### PROBLEM TO SOLVE
Copy every line of the following data that includes the string "Task".
BEGIN EXERCISE MATERIAL
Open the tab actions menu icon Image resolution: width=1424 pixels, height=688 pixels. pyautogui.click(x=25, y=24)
END EXERCISE MATERIAL
BEGIN EXERCISE MATERIAL
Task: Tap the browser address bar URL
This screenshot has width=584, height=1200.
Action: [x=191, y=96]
END EXERCISE MATERIAL
BEGIN EXERCISE MATERIAL
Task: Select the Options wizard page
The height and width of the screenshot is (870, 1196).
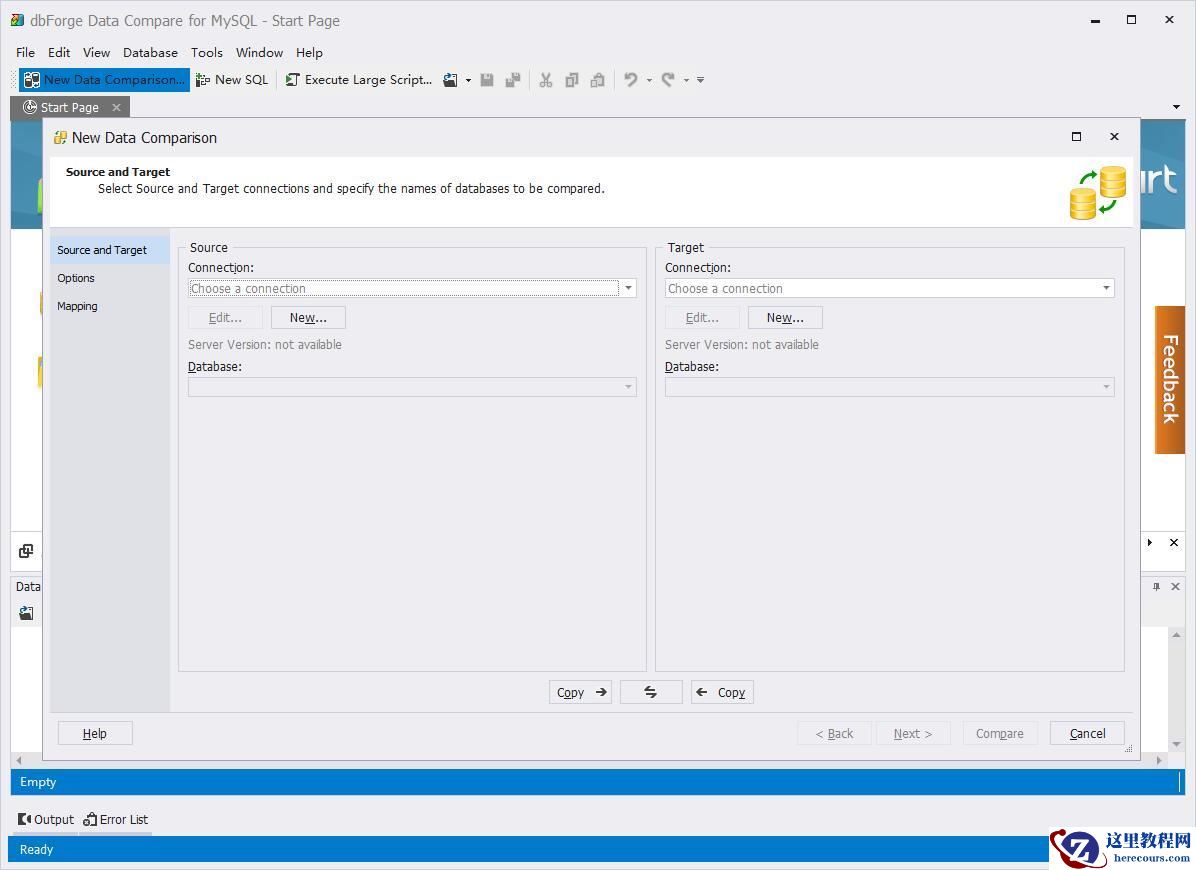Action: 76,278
END EXERCISE MATERIAL
### ANSWER TO THIS PROBLEM
Task: Tap the browser address bar URL
Task: Select the Options wizard page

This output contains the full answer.